EXCERPTED TEXT >>
##########
Summary of Intervening Segments

We leave out the next four segments (4–7) of the transcript (89 lines in the unabridged transcript3), but give a short summary, so that readers may still follow the development of the session. The therapist still attempts to negotiate a mitigating solution for the conflict that has just occurred, asking whether Ina wants to form her own play dough baby and offering to make one for her. Ina refuses and mostly responds bodily, kneading her fingers and reaching forwards as if to grasp the play dough figure. The disaffiliated context seems not fully repaired. Gradually, Ina's family history is integrated into the play scenario on the table in a form of reenactment. Within this family-reenactment, Ina pursues projects different from those of the therapist. The therapist's project is aimed at protecting the baby; however, Ina's project's aims have not yet fully materialized. The two of them make reference to an unconventional narrative they had developed the previous day, namely that the baby figure had chosen its parents. Ina and the therapist then give names to the figures they are forming: a family with mother, father and grandmother. A “thief” is also discussed, a figure that played a role in the previous day's session and will again do so in the following segments. Ina then asks for the therapist's help to form a new baby figure. They discuss which color the figure should have. After a short misunderstanding, Ina chooses blue. Despite indications that they are still pursuing diverging projects, in agreeing to form the baby together they share an empathic moment in “odd communion” with each other (Garfinkel, 1952, p. 114; Heritage, 2011b, p. 183), but their conflict is still unresolved.

Segment 8—A Robber on the Stage

In the following segment, Ina and the therapist introduce a new character into the play activity. Within the play, this character is doing contrariness, which Ina and the therapist use as a stand-in to negotiate their actual conflict outside of the play.
##########
DATA SUPPLIED >>
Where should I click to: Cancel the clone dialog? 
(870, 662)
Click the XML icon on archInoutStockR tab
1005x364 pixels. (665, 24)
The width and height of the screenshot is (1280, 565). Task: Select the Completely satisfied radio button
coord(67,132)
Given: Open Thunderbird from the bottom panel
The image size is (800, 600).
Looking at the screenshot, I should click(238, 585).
##########
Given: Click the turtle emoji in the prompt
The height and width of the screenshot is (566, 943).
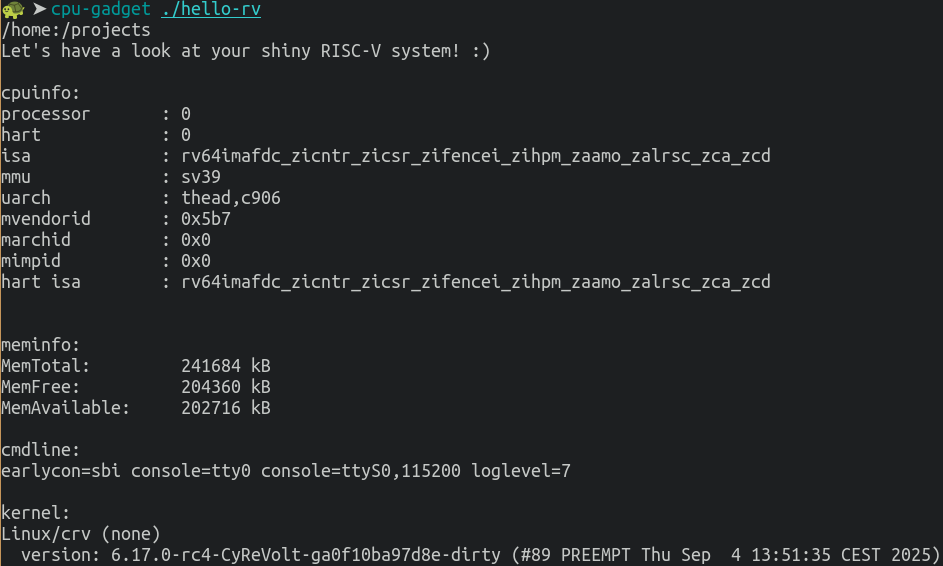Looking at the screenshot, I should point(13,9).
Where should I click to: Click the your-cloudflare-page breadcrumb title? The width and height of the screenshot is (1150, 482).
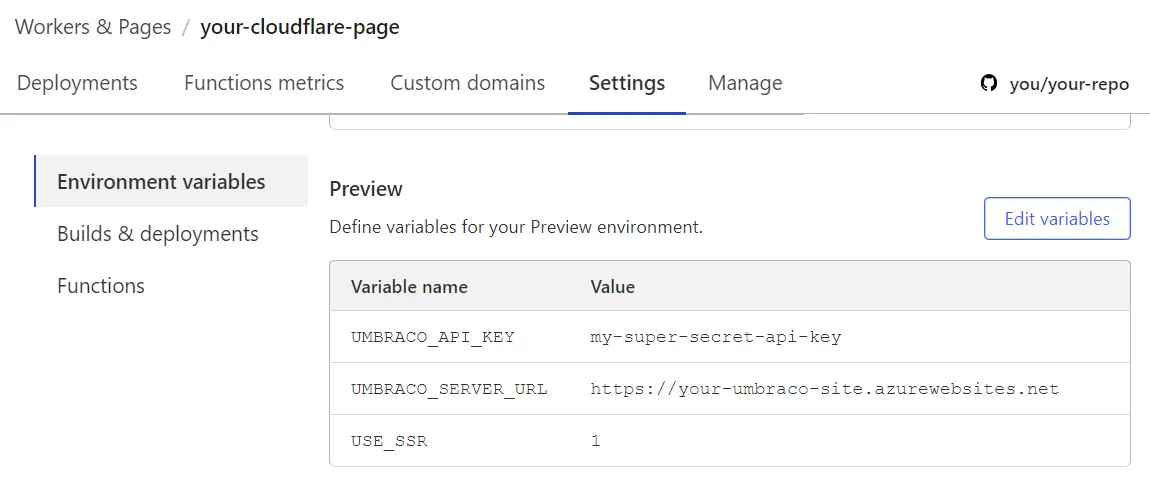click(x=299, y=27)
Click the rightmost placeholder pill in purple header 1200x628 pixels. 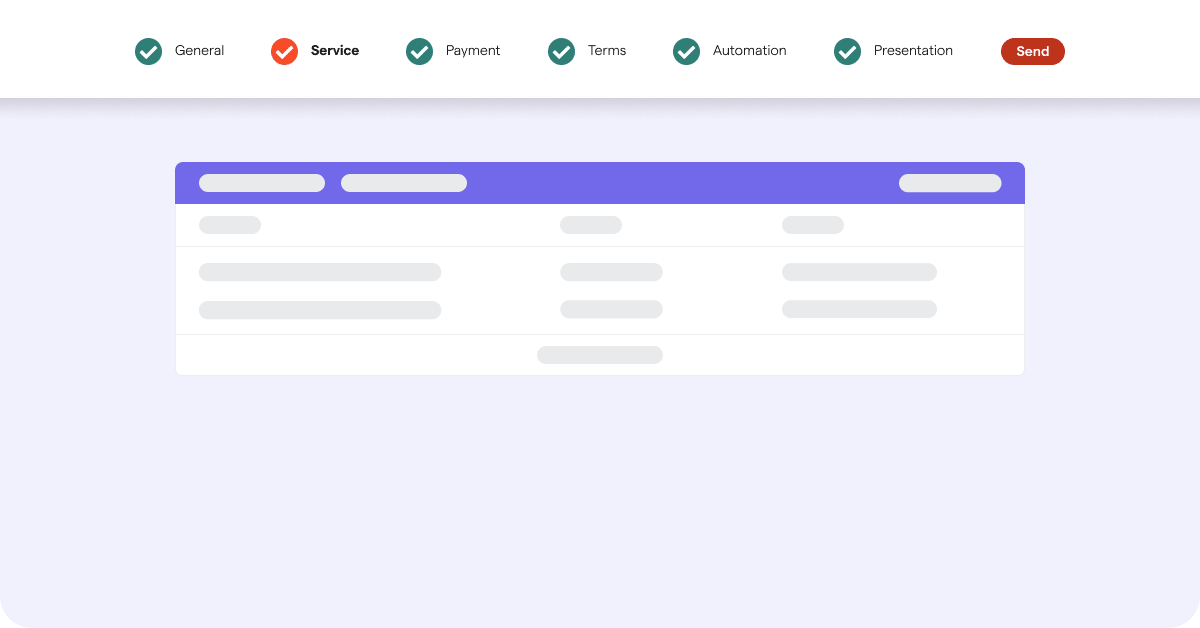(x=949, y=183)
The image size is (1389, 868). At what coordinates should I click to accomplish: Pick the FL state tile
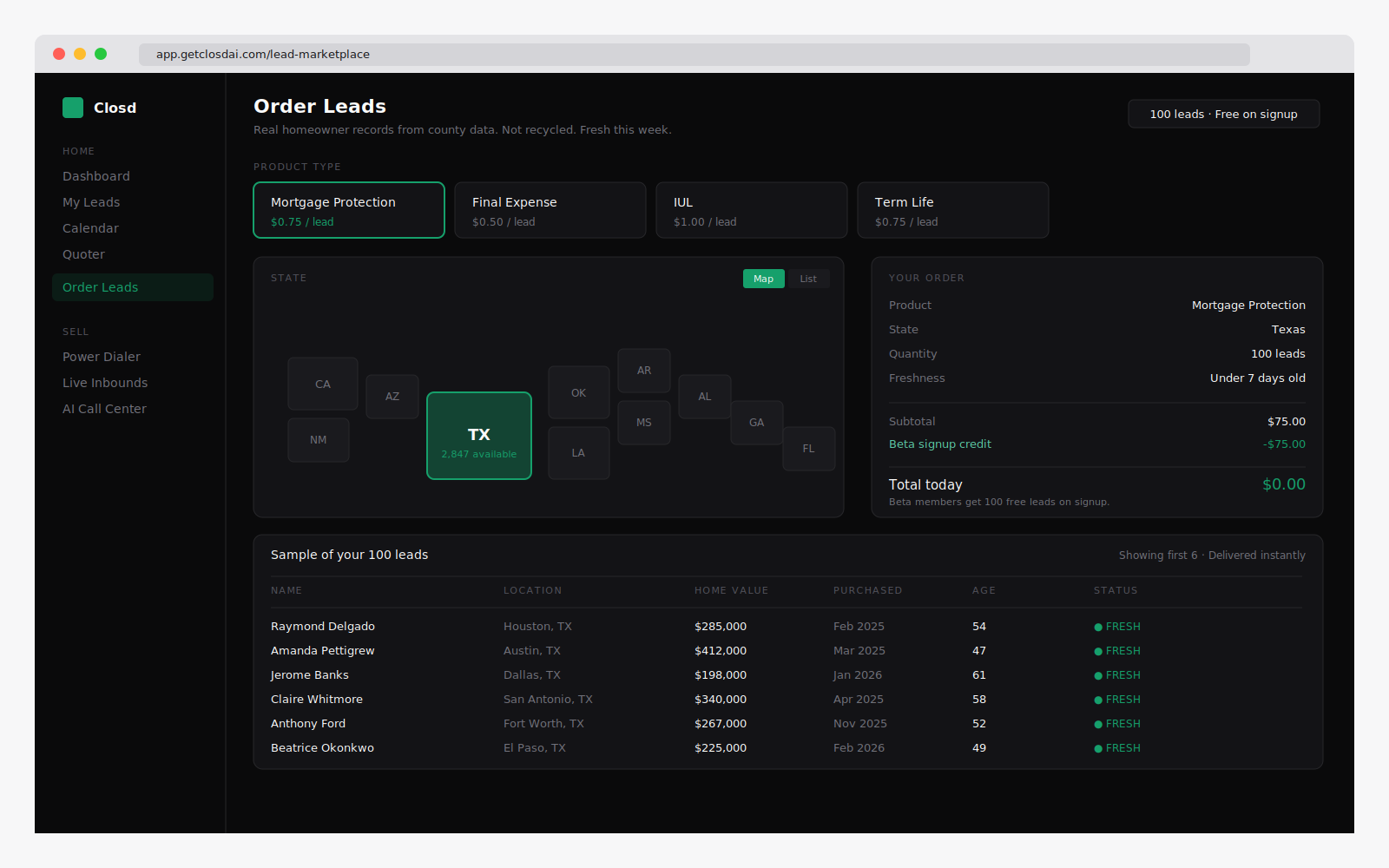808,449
##########
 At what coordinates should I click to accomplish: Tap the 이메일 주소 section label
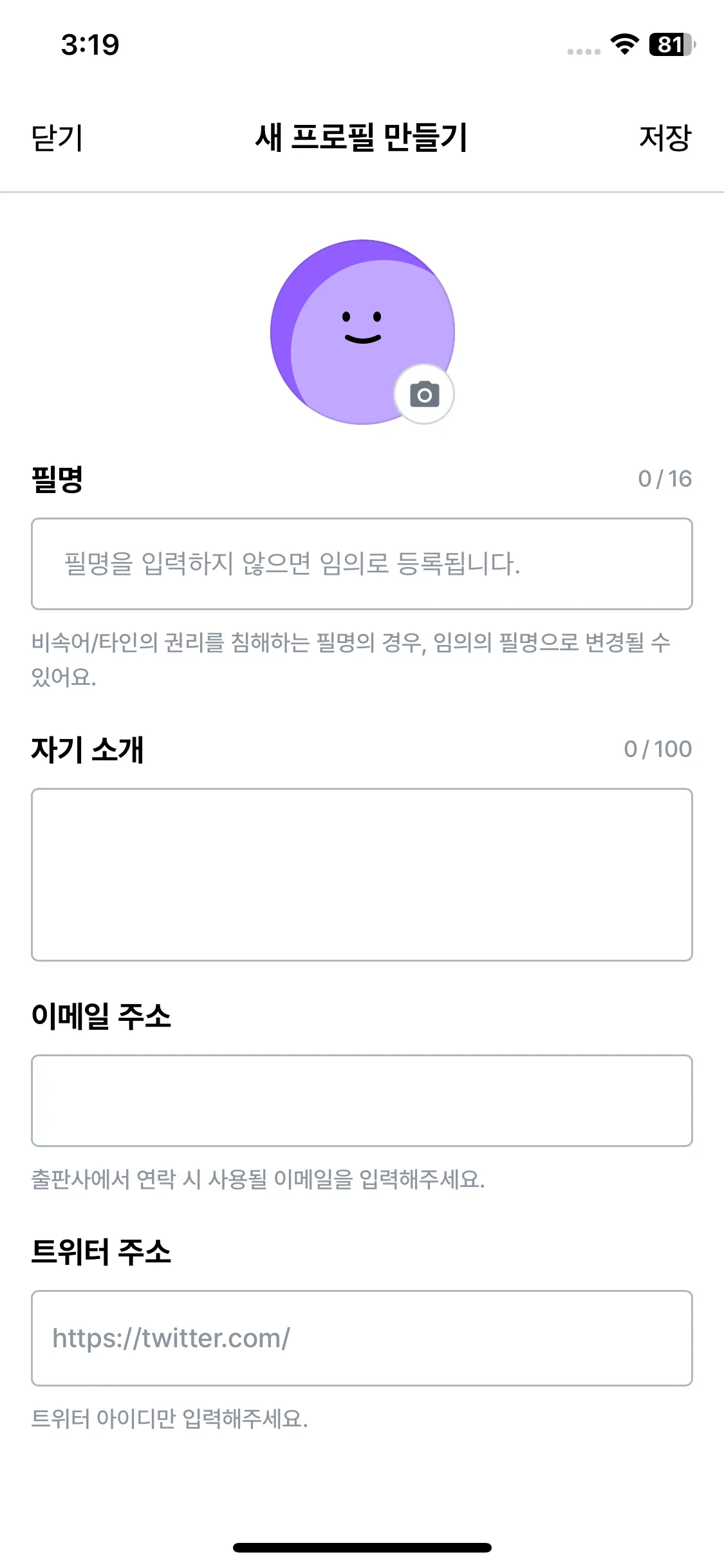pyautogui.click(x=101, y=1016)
##########
TASK TO CARRY OUT >> Pick up the text about Ina's play therapy session after its last sentence and carry it forward. The material has no connection to the text about Ina's play therapy session.

RESPONSE TO THIS EXERCISE >>
yes

The therapist follows Ina in her project of forming another playdough baby. Ina comments on what she's doing with phrases like “this is…” (the blanket, still another baby, etc.). The therapist (164) seems to disagree when Ina produces another baby. Her utterance is prefaced with an extended “mh=ya: (.),” perhaps indicating the type of open class other-repair initiation that Corrin (2010) links to teaching situations between mother and child. The content of the therapist's statement that the baby is red borders on being superfluous (it is evident to all participants that it is red). The intention seems to lie in the implicature that it is not blue, and therefore going against what had earlier been agreed upon. She seems to perform this contrast-by-implicature instead of a more overt move pointing out the transgression against agreement, an instance of avoiding doing contrariness. Ina continues with verbal pointing: “the head's finished” (166). Throughout, the two share longer pauses while silently working, both are intensely engaged with building the stage and forming the baby. Ina's slightly alarmed warning that the baby's “head must not roll” is accompanied by the therapist's humming (169), which is apparently intended to calm Ina, who follows it up with “it can't roll” (171). Ina's gesture (right hand above her own head) is commented on by the therapist (173).

The therapist's proposal to form a tummy for the baby (176–181) is repeated and, after pauses, agreed to. After working silently for a while, Ina comes up with a surprising new play role for herself (183). A “thief” (german Dieb) had been mentioned by the therapist before (95). Now, a somewhat stronger term is used: a robber (german Räuber). This new character on the stage can be ascribed several meanings.

A first one is that Ina's taking up the role of the robber is a form of doing contrariness against the therapist. This view is supported by the subsequent interaction: the therapist uses a contrastive accent on the pronoun in her response, “You: are the robber” (185), evoking a comparison with other identities of the robber that she perhaps would have thought more plausible. The move is thus unexpected and gives Ina an initiative; it also affects their affiliative relationship because Ina's choice to take on the role of the robber, who is antagonistic toward the other figures, also sets the two players up as antagonists. Ina here exploits the porous boundary between her “actual” and her play role. Ina is outside of the play, the robber inside, but the two are the same person. The situation is reminiscent of topological objects such as a Klein bottle that have no clearly defined inside or outside4. Once again, as in the first and second segments, DC is practiced with an aspect of roleplay. The therapist adds a second meaning after a pause with a remark: “The Ina-robber” (187). Ina nods her agreement. In German, “der Inaräuber” is ambiguous between one who has stolen Ina and a robber named Ina. The therapist offers this new meaning which integrates active and passive aspects of this new character. The robber is the antagonist of the baby (we will see this unfold in the following sequences), but the therapist, instead of highlighting this contrast, makes an effort at avoiding “doing contrariness” by integrating the two contrasting accounts. She creates a “conceptual framework” (Goodwin, 2018) which keeps both the robbing subject-agent and the passively robbed child active.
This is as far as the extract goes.